Monday 7 July 2003

Off with their heads

There was no posting over the weekend because I was down in London attending the 3rd British Blogger Bash. Some of my fellow bloggers were depressed about the state of the country. One thought that we were in the equivalent of the year 1635 in terms of the civil war (the War of the Three Kingdoms according to Norman Davies). Another yearned for an immediate rising by the people against the hated Blair clique, but wasn’t too optimistic.

I commend to my two friends the latest article by Scotland on Sunday’s Gerald Warner in which he writes about the proposed ban on foxhunting in England and Wales:

POLITICIANS are trash. Even this column must occasionally voice a non-contentious opinion. For if there is one sentiment that commands nationwide consensus and is incapable of provoking controversy in the most argumentative public bar, it is the loathing and contempt for the political class that now pervades Britain. This universal alienation is unprecedented. It portends the next evolutionary change in our political history - the demise of the parliamentary system.

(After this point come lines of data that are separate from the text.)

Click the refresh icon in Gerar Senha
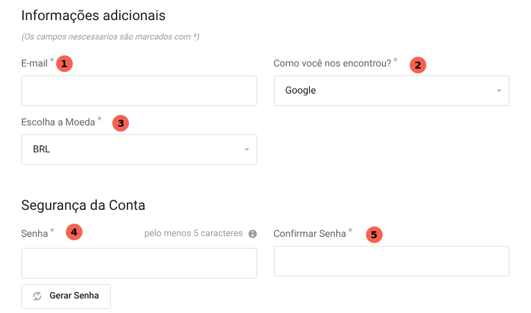 point(37,296)
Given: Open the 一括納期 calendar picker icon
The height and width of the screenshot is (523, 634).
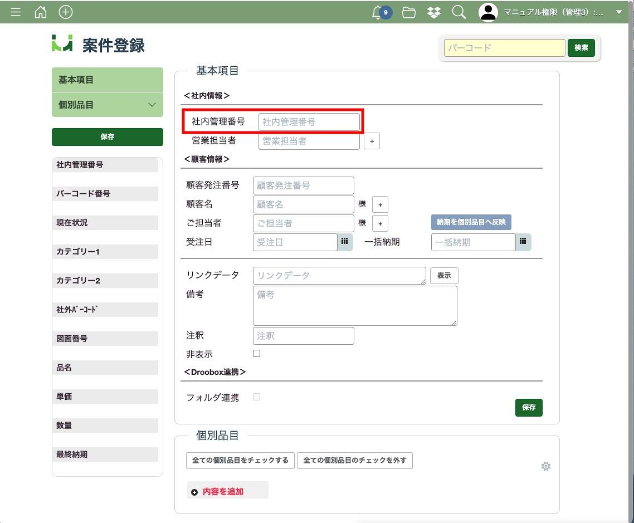Looking at the screenshot, I should tap(523, 242).
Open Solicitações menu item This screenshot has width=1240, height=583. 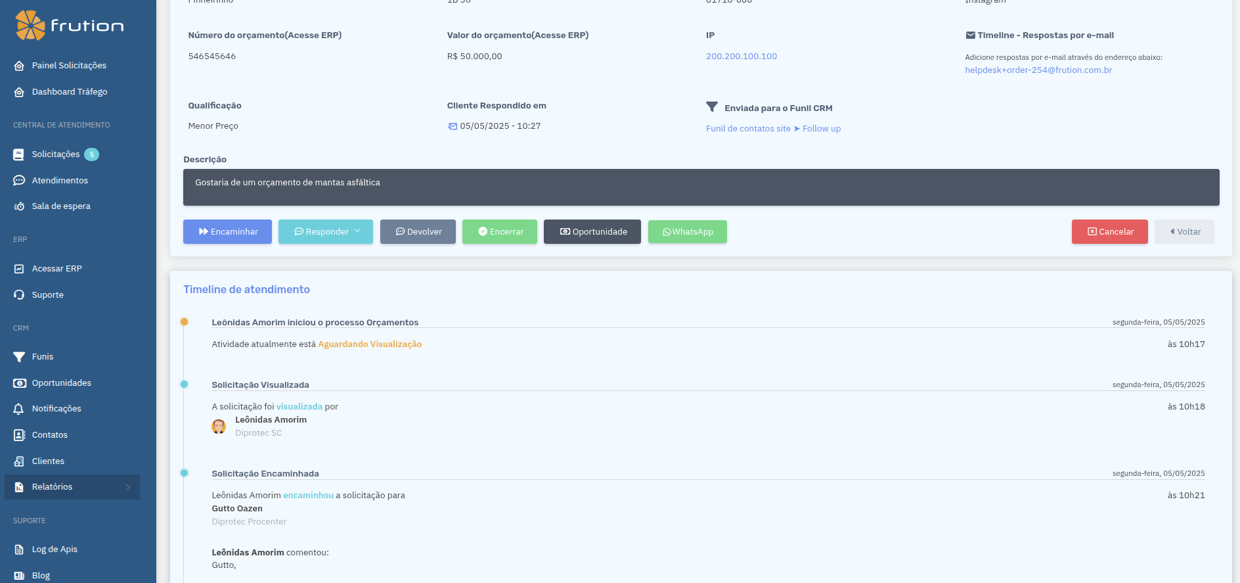pos(56,154)
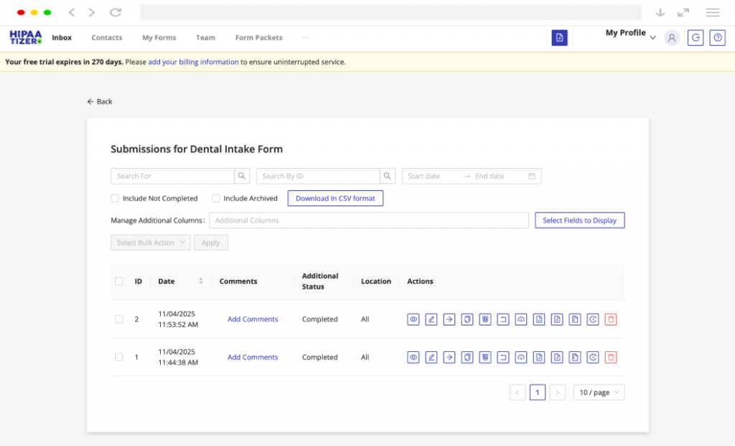Click inside the Search By ID field

pyautogui.click(x=316, y=175)
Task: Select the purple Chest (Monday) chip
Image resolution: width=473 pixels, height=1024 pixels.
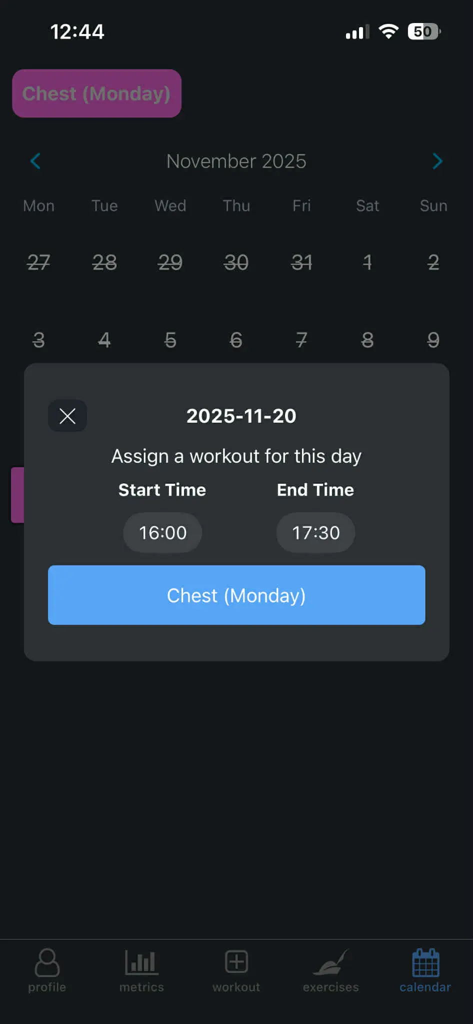Action: [97, 94]
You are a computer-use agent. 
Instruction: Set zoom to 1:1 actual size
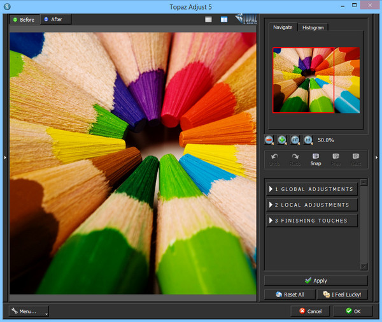pyautogui.click(x=308, y=140)
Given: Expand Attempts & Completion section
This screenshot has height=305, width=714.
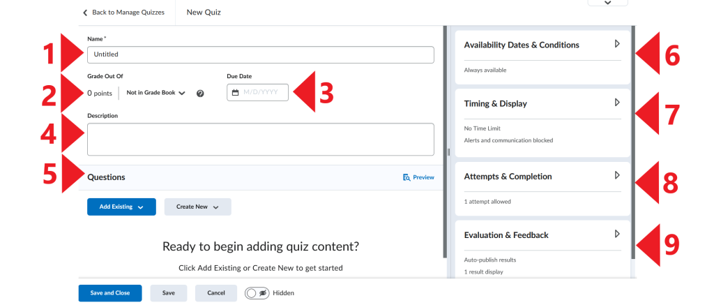Looking at the screenshot, I should (x=617, y=175).
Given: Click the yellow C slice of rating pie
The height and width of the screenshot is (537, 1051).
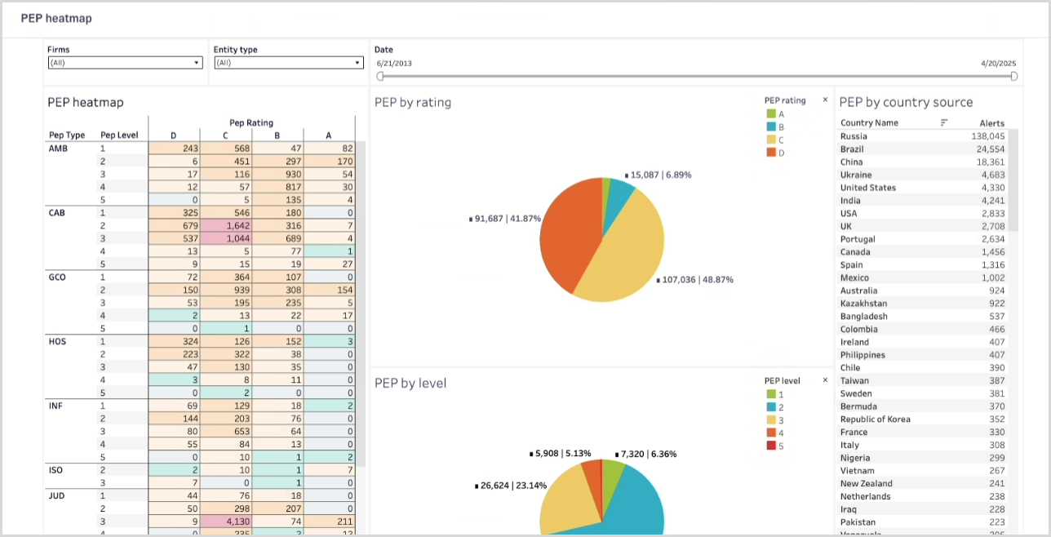Looking at the screenshot, I should (628, 261).
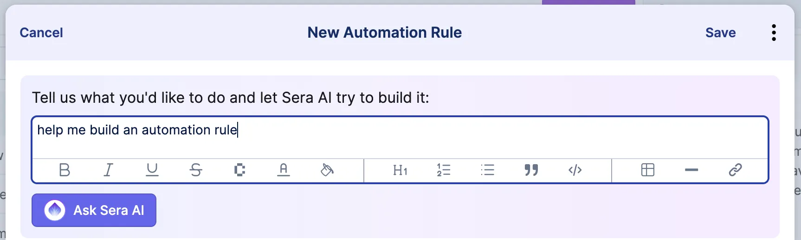Toggle bold formatting in the editor
This screenshot has width=801, height=240.
point(65,170)
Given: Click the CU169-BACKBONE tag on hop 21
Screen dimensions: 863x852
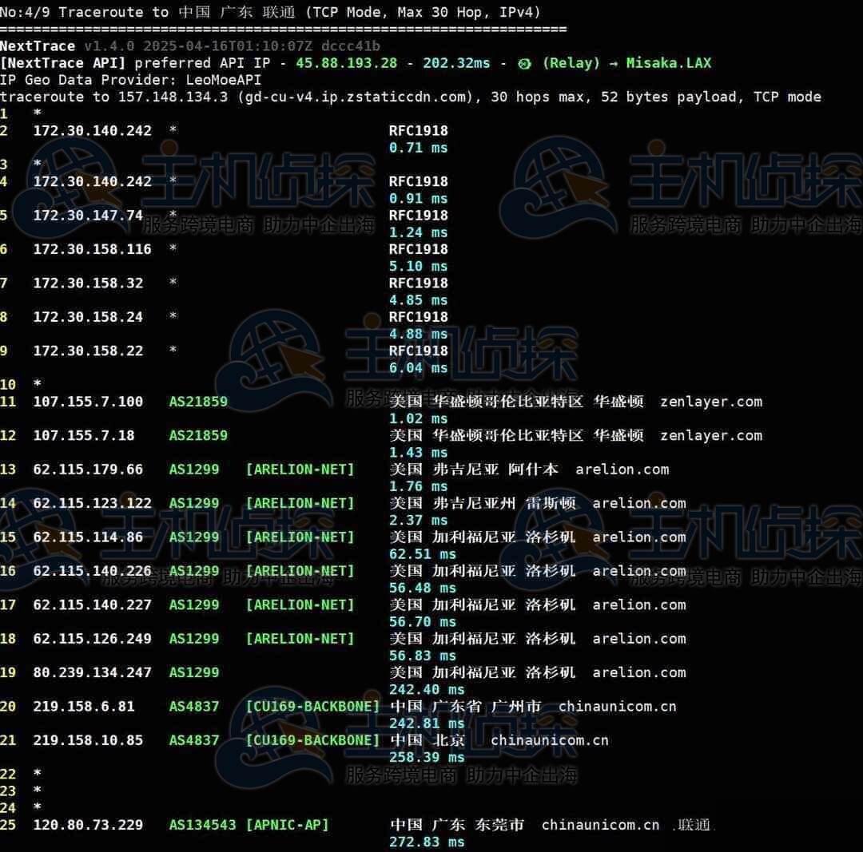Looking at the screenshot, I should tap(312, 740).
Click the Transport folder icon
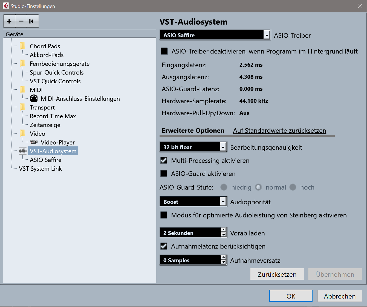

This is likely to be consummated in the course of the next decade, having been greatly accelerated by the advent of the poisonous phenomenon of New Labour. No man has done more to subvert British parliamentary democracy than Tony Blair: that is how he will be remembered in history.

Warner believes that:
Country people made one fatal mistake: on the day that Tony Martin was jailed, they should have marched on the prison where he was held, torn it down brick by brick and pledged that their response to the next provocation would be to treat 10 Downing Street in the same fashion.
Perhaps we are “in 1635”, for the foxhunting proposals ...
….. could accelerate a process that already looks inevitable - the British people turning their backs on the discredited talking shops at Westminster and elsewhere that have now betrayed all their legitimate expectations, not least of law and order. Subsidiarity could turn out to mean something very different from what MPs and Eurocrats intended - self-policing rural and even urban communities, for example.

There is more to constitutional change than the Great Charlatan scribbling on the back of an envelope. Parliamentary pseudo-government is doomed, just like feudalism and absolute monarchy before it. Charles I could not see it coming: neither can Blair. Yet come it will, even if its precise character cannot be predicted. As a former lefty, Blair should be familiar with the maxim of that other great charlatan, Herbert Marcuse: "Out of chaos, something will arise.”

Mr Warner regularly attracts opprobrium from the usual useful idiots. I have a funny feeling that he is merely a wee bit ahead of his time. Roll on 1649.